§ Text section:
Custom Model Training

from src.models.train import ModelTrainer
from sklearn.ensemble import GradientBoostingRegressor

# Initialize trainer
trainer = ModelTrainer()

# Add custom model
custom_model = GradientBoostingRegressor(
    n_estimators=200,
    learning_rate=0.1,
    max_depth=5
)
trainer.add_model("GradientBoosting", custom_model)

# Train all models
trainer.train_all_models(X_train, y_train)

# Compare performance
results = trainer.get_model_results()
print(results)

🤖 Model Zoo

Available Models

Model	Training Time	Inference Speed	Accuracy (R²)	Best For
Linear Regression	⚡ Fast	⚡⚡⚡ Very Fast	0.75	Baseline, interpretability
Random Forest	🐢 Slow	⚡⚡ Fast	0.88	Feature importance
XGBoost	🐢🐢 Very Slow	⚡⚡ Fast	0.92	Best accuracy

Hyperparameter Tuning

from src.models.train import ModelTrainer

trainer = ModelTrainer()
trainer.tune_hyperparameters(
    X_train, y_train,
    model_name='xgboost',
    param_grid={
        'n_estimators': [100, 200, 300],
        'max_depth': [3, 5, 7],
        'learning_rate': [0.01, 0.1, 0.3]
    },
    cv=5
)

📊 Evaluation Metrics

Understanding Model Performance

from src.models.evaluate import ModelEvaluator

evaluator = ModelEvaluator()
metrics = evaluator.evaluate(model, X_test, y_test)

print(f"""
📈 Model Performance:
━━━━━━━━━━━━━━━━━━━━━━━━━━━━
  RMSE:  ₹{metrics['rmse']:,.2f}
  MAE:   ₹{metrics['mae']:,.2f}
  R²:    {metrics['r2']:.4f}
  MAPE:  {metrics['mape']:.2f}%
━━━━━━━━━━━━━━━━━━━━━━━━━━━━
""")

Metrics Explained

RMSE (Root Mean Squared Error): Average prediction error, penalizes large mistakes
MAE (Mean Absolute Error): Average absolute difference between predicted and actual
R² (R-Squared): Proportion of variance explained (0-1, higher is better)

§ Data shown:

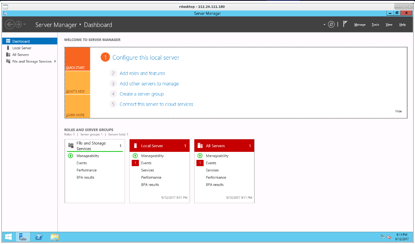Click Create a server group link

§ To-do list:
- a) Summarize the model training documentation in two sentences.
- b) Pick up the model training documentation right after its final sentence and keep writing.

§ Responses for each task:
- a) The documentation shows how to add a custom GradientBoostingRegressor to a ModelTrainer, train all models, compare their results, and tune XGBoost hyperparameters over a parameter grid with five-fold cross-validation. It also compares linear regression, random forest, and XGBoost by training time, inference speed, and R² accuracy, then shows a ModelEvaluator reporting RMSE, MAE, R², and MAPE and explains the first three of those metrics.

- b)
MAPE (Mean Absolute Percentage Error): Percentage error, easier to interpret

🧪 Testing

Run Test Suite

# Run all tests
pytest tests/ -v

# Run specific test file
pytest tests/test_models.py -v

# Run with coverage report
pytest tests/ -v --cov=src --cov-report=html

# View coverage report
open htmlcov/index.html

Test Structure

tests/
├── test_data.py              # Data loading and validation
├── test_features.py          # Feature engineering
├── test_models.py            # Model training and prediction
└── conftest.py               # Shared fixtures

📚 API Reference

Core Classes

DataLoader

class DataLoader:
    """Load and validate car price datasets"""
    
    def load_csv(filepath: str) -> pd.DataFrame
    def validate_data(df: pd.DataFrame) -> tuple[bool, list]
    def split_data(df: pd.DataFrame, test_size: float) -> tuple

DataPreprocessor

class DataPreprocessor:
    """Clean and transform raw data"""
    
    def clean_data(df: pd.DataFrame) -> pd.DataFrame
    def handle_missing_values(df: pd.DataFrame) -> pd.DataFrame
    def create_features(df: pd.DataFrame) -> pd.DataFrame
    def prepare_features(df: pd.DataFrame, fit: bool) -> tuple

ModelTrainer

class ModelTrainer:
    """Train and manage ML models"""
    
    def train_all_models(X_train, y_train) -> None
    def select_best_model() -> tuple[str, object]
    def save_models(save_path: str) -> None
    def load_models(load_path: str) -> None

ModelPredictor

class ModelPredictor:
    """Make predictions on new data"""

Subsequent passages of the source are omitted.